AUSTIN (KXAN) — University of Texas at Austin President Greg Fenves said Monday the school is investigating an alleged “zoombombing” during a university meeting between students, staff and faculty. The meeting which was zoombombed was the first Zoom meeting for UT Austin’s Heman Sweatt Center for Black Males, according to a Tweet from the center.
In the Tweet, the center said they sends “our deepest apologies to those who participated in our first Zoom meeting earlier this afternoon. We are still a space for black men to organize and uplift one another. We denounce the actions of the hackers in our call and are working to better our newly found space on Zoom.”
The Center went on to say that links for their next virtual meetings will be sent through emails and the GroupMe app going forward.
The director of the center, Dr. Ryan Sutton, spoke with KXAN Tuesday and explained that this group provides holistic support for black males on campus. Everyone is welcome to participate, but the center does focus on black male personal and academic development.

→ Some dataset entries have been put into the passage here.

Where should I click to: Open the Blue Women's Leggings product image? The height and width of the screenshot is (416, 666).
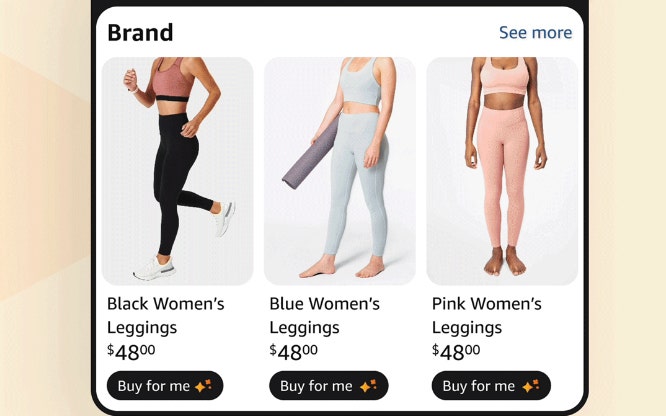tap(340, 171)
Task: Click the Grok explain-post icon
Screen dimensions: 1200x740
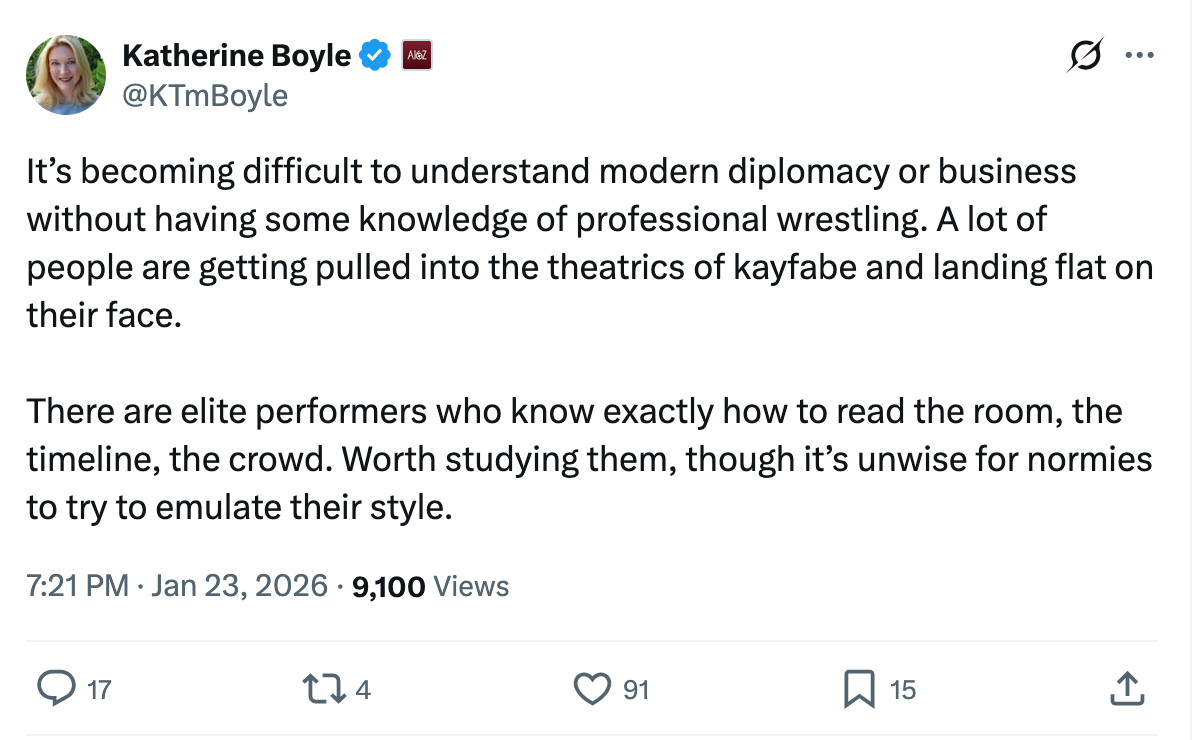Action: click(x=1085, y=56)
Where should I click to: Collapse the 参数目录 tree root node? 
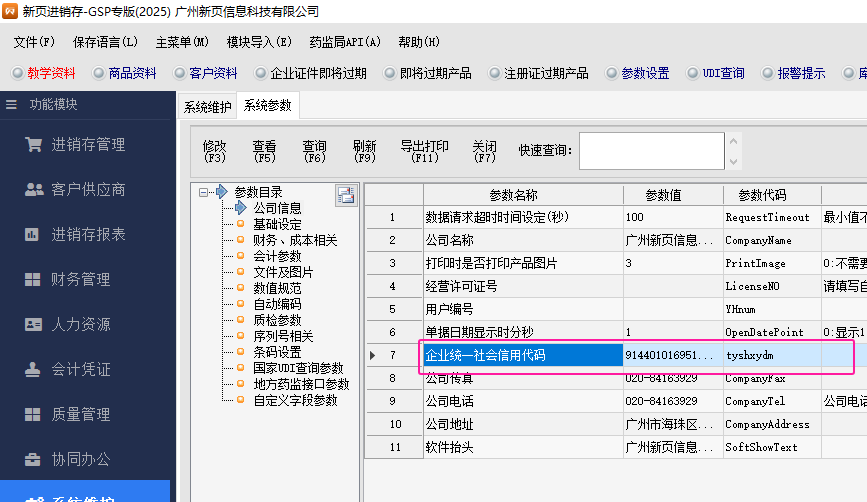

At a large university where 4% of the students are black and, as Sutton points out, an even smaller percentage are black men, the Sweatt Center aims to give black male UT community members a space to process their experiences and access resources.
Sutton explained that the Zoom call on Monday was a group conversation about “how do you stay focused, in the midst of the coronavirus, in the midst of not returning back to campus, how do you continue with your mission, vision and purpose despite your environment?”
He recalled that around 20 minutes into the call, some people who were not invited to the call began interfering and “just began calling racial slurs to the young men who were on the call, being disruptive to the meeting,.”
Sutton said, “We had to end the meeting abruptly in order to limit the exposure to that for our young men.”
Sutton followed up with the students after the call and said that he was proud of how the Sweatt Center students involved handled the situation with composure.
He acknowledged that some group members have been trying to draw in more people from around campus to their events by using social media, and that the appeal to open up meetings to more people may have resulted in the Zoom link being shared to the “zoombombers” in this situation. Going forward, the group plans to look to safeguards like password protections and private meetings for these types of forums.
“Unfortunately, with putting on other safeguards, it runs the risk, because we are an open forum, for less people to be able to engage, which unfortunately is one of the consequences to this unfortunate event,” Sutton said.
Sutton added that it doesn’t surprise him that an attack like this would happen during a group meeting.
“Yeah we’re in 2020 but we still have a lot of racial, gender, sexist acts that are going on nationwide unfortunately,” he said, noting that more people notice those injustices when they are elevated into the limelight during situations like this.
“My main concern,” he said, “is with the students and that they are taken care of and supported through this, that they can keep their focus and continue with what they’re set out to do, and that at the university level that we can continue to work to make sure this doesn’t happen again”
He added, “I am happy to see the university is responding in such a way.”
Fenves tweeted about the incident Monday night, calling the act “reprehensible,” and “if the perpetrators are member of the UT community, they will be disciplined.”
Zoombombing is when someone, or a group of people, join a meeting hosted on the video-conferencing platform Zoom uninvited and disrupt the meeting. Sometimes, the meetings are joined in an unauthorized fashion via hacking, but other times, the links to the meetings are publicly shared and anyone can join.
The university has a resource page detailing what zoombombing is and how to stop it before it starts. The University of Southern California also recently had a meeting disrupted by a zoombombing.
Due to events like this, Zoom’s security has been called into question. A Zoom spokesperson spoke to Forbes in regard to other zoombombing incidents and offered ways to help combat unwanted guests joining conferences.
The Federal Bureau of Investigation issued a news release Monday, and characterizes zoombombing as “teleconference hijacking,” which is illegal. The FBI field office in Boston says they’ve seen an increase in zoombombing as more schools and companies move to remote classrooms and meetings due to COVID-19 orders.